UNA PROSPETTIVA APERTA


       Giovanni Paolo II è stato il Pontefice che, più di ogni altro, ha fatto del tema del lavoro uno dei punti forti di tutto il suo papato: le sue Encicliche sono sempre state orientate al futuro.

       L’esperienza di questa “settimana sociale” dei cattolici italiani non può che collocarsi nella tradizione di un movimento cattolico, che guarda con particolare attenzione alle “cose nuove” per orientarci verso il futuro.

       Dobbiamo riportare il lavoro e l’uomo che lavora al centro dei nuovi processi sociali ed incominciare ad insegnare ai giovani che il lavoro è certamente “ fatica”, perché è scritto che “col sudore del tuo volto mangerai il pane”, ma è anche gioia, perché ci libera dalla schiavitù del peccato originale, rendendoci compartecipi all’opera creatrice di Dio.

       Dobbiamo portare i problemi del lavoro all’attenzione di tutti; dobbiamo incanalare l’esperienza   del lavoro verso una responsabile partecipazione, facendo della solidarietà un momento di sostanziale condivisione.

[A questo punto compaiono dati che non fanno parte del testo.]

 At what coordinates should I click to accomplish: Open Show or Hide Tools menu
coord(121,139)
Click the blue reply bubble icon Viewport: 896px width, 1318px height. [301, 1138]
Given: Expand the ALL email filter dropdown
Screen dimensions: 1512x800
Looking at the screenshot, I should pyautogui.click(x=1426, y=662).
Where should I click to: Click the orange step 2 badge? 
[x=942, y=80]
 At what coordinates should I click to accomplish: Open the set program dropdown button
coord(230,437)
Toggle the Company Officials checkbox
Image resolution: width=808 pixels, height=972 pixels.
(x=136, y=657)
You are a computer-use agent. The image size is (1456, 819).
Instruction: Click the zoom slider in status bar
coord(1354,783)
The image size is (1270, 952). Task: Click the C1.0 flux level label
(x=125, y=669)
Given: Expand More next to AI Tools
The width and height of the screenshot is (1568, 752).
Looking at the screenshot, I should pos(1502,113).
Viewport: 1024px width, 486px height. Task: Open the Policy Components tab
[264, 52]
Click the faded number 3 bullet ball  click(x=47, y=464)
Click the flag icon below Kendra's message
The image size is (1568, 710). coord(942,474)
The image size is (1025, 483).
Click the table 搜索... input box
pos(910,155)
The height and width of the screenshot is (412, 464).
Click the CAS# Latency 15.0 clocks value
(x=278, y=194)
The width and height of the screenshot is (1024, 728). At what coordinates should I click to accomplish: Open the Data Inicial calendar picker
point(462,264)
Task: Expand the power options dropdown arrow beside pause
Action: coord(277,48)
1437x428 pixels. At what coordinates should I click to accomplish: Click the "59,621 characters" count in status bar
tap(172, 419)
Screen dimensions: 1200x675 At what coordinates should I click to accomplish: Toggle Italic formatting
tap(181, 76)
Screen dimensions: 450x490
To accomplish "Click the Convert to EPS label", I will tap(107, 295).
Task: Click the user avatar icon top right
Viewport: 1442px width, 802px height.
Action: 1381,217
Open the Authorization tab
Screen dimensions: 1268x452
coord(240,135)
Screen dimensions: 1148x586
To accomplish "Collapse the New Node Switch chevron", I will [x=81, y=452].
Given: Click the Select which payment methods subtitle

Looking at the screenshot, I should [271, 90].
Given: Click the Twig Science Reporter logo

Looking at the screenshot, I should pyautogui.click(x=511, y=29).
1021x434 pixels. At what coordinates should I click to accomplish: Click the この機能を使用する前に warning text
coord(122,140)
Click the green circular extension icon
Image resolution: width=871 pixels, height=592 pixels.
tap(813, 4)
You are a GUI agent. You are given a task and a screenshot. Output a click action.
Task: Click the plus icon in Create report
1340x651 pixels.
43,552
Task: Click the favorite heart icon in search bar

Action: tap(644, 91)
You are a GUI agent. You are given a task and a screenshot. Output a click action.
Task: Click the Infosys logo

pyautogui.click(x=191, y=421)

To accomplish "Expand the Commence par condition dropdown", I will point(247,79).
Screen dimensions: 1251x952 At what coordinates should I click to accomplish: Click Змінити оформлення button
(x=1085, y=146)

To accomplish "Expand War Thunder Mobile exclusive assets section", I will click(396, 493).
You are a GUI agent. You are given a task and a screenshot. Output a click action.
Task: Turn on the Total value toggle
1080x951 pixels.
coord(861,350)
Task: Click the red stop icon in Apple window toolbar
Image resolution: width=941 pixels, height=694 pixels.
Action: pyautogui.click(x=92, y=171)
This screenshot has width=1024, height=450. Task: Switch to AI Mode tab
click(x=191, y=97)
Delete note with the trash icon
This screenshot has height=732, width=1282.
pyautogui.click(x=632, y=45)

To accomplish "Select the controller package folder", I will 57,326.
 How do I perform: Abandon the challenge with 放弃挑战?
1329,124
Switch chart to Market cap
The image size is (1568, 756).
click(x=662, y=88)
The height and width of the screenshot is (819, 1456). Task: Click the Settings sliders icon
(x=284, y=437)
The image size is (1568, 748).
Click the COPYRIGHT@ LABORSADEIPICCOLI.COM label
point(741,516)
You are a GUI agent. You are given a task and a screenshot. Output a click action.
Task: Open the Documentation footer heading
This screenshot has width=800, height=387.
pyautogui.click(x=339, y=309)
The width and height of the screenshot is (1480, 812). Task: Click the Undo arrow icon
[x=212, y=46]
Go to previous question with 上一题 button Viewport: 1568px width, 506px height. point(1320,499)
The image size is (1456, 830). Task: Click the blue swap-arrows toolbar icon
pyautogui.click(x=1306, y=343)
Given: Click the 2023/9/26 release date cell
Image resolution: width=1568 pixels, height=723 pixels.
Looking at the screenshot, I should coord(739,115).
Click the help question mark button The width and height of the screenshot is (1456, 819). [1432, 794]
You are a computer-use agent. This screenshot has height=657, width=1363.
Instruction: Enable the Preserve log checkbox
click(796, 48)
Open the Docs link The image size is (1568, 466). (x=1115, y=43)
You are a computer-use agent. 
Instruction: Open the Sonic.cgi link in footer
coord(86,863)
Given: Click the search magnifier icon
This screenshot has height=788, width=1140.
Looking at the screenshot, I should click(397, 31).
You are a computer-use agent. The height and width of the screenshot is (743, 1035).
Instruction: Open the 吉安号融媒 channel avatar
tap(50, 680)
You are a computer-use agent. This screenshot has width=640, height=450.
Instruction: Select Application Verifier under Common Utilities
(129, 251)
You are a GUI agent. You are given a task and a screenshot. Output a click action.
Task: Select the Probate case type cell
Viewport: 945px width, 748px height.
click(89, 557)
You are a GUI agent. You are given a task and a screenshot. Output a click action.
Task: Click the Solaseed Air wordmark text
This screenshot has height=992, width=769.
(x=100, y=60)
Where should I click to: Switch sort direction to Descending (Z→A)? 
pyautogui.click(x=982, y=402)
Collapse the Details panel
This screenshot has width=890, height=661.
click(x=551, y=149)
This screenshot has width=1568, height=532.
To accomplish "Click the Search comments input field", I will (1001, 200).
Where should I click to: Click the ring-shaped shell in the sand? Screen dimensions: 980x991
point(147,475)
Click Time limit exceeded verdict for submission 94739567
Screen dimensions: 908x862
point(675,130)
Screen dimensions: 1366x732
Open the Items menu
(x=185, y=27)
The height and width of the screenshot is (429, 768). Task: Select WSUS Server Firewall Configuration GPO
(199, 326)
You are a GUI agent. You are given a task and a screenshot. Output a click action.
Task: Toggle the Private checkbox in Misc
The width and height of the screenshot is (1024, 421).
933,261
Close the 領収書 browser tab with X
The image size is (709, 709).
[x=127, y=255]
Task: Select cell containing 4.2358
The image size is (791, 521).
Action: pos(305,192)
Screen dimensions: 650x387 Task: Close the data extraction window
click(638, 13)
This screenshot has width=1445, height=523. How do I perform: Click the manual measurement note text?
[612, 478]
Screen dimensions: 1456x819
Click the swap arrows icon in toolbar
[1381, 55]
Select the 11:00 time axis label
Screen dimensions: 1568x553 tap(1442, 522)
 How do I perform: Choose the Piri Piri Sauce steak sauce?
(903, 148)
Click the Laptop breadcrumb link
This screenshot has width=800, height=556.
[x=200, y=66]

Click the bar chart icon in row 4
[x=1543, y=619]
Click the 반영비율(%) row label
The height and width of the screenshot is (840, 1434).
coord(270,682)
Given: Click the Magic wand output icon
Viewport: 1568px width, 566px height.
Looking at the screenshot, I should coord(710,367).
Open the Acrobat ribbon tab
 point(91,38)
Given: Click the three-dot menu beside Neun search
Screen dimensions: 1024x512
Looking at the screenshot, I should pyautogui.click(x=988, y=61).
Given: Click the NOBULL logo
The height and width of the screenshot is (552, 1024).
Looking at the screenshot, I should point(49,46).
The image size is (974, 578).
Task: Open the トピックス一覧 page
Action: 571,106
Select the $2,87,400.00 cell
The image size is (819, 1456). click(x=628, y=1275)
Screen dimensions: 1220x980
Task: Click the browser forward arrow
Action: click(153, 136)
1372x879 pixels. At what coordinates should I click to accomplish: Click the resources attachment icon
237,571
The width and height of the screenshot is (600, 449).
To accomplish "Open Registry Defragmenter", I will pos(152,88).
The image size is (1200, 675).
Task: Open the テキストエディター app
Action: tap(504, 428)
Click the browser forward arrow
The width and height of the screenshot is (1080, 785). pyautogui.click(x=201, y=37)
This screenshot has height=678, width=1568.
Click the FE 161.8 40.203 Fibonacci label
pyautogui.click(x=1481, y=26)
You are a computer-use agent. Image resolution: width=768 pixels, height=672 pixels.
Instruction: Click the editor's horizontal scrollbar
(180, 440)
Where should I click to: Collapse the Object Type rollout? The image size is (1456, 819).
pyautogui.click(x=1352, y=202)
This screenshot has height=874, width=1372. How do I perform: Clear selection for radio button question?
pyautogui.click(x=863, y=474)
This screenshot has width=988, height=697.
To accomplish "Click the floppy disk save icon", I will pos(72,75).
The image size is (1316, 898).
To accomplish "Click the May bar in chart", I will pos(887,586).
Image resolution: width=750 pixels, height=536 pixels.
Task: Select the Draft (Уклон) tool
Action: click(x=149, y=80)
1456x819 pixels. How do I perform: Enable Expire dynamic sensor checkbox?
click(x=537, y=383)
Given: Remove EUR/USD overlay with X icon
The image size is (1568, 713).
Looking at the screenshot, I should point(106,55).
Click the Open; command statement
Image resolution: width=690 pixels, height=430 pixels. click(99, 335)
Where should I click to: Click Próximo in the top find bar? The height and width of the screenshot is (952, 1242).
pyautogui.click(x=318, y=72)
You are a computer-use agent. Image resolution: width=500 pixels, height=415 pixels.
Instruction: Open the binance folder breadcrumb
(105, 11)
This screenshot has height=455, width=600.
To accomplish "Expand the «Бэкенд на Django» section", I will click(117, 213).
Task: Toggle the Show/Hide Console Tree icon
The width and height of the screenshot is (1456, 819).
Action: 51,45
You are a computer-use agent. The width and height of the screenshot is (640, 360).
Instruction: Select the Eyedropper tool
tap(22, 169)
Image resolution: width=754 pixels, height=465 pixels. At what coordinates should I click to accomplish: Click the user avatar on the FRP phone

      Dopo aver recuperato il senso della realtà - alla fine dell’illusione seguita al crollo del muro di Berlino - c’è bisogno di intensificare la lotta per un domani migliore.

      I persistenti aspetti negativi del sistema liberista; le persistenti aberrazioni del comunismo e dei “nuovi dittatori“; il trionfo di nuovi e feroci integralismi, con le conseguenti ricadute in termini di terrorismo globalizzato, non possono non renderci consapevoli della necessità di una nuova stagione di impegno .

       In questa cornice il lavoro dovrebbe continuare ad essere al centro dell’impegno dei cattolici e l’uomo lavoratore il punto di riferimento per ogni progetto di sviluppo e progresso.

         Prima di affrontare i problemi della disoccupazione, della precarietà, del lavoro nero e dei tanti sfruttamenti, è necessario, secondo l’MCL, collegare il Bene comune al lavoro, così come Giovanni Paolo II ci ha insegnato.

      Un collegamento necessario perché ci spinge a guardare oltre l’individuo, coniugando il bene di ciascuno con il bene di tutti. Il lavoratore lavora per sé, ma lavora anche per gli altri e con gli altri, creando una rete di rapporti interpersonali che, ai vari livelli, esprimono una naturale esigenza sociale.

      Questa esigenza sociale si manifesta prima di tutto nella e con la famiglia, sintesi di un bisogno naturale, che fonda le radici nella realtà dei due generi (maschio e femmina), creati per completarsi, in forza di una ragione anche a prescindere da qualsiasi riferimento trascendente.

       Mettere al primo posto il lavoro, significa, quindi, riconsiderare il ruolo della famiglia nella sua realtà sociale, tenendo in debito conto la necessità di conciliare i tempi del lavoro con i tempi della famiglia, ostacolando quella invadente cultura secolarizzata e pragmatica che mira a mettere al centro l’individuo. Significa però anche riconsiderare il giorno del riposo, per riappropriarci di una cultura che deve mettere al centro il momento dello stare insieme, che per noi cristiani ha anche un significato religioso, perché “ la domenica . . . è la festa della gratitudine e della gioia per la creazione . . . “, così si è espresso il Santo Padre Benedetto XVI nel suo recentissimo discorso nella Basilica di Santo Stefano, in Austria.

       Comunque, a prescindere da qualsiasi riferimento religioso, ridurre la domenica ad un momento qualunque della settimana da dedicare al lavoro o al tempo libero, mal si concilia con quella cultura del lavoro che vogliamo considerare l’unico valido strumento per servire l’uomo.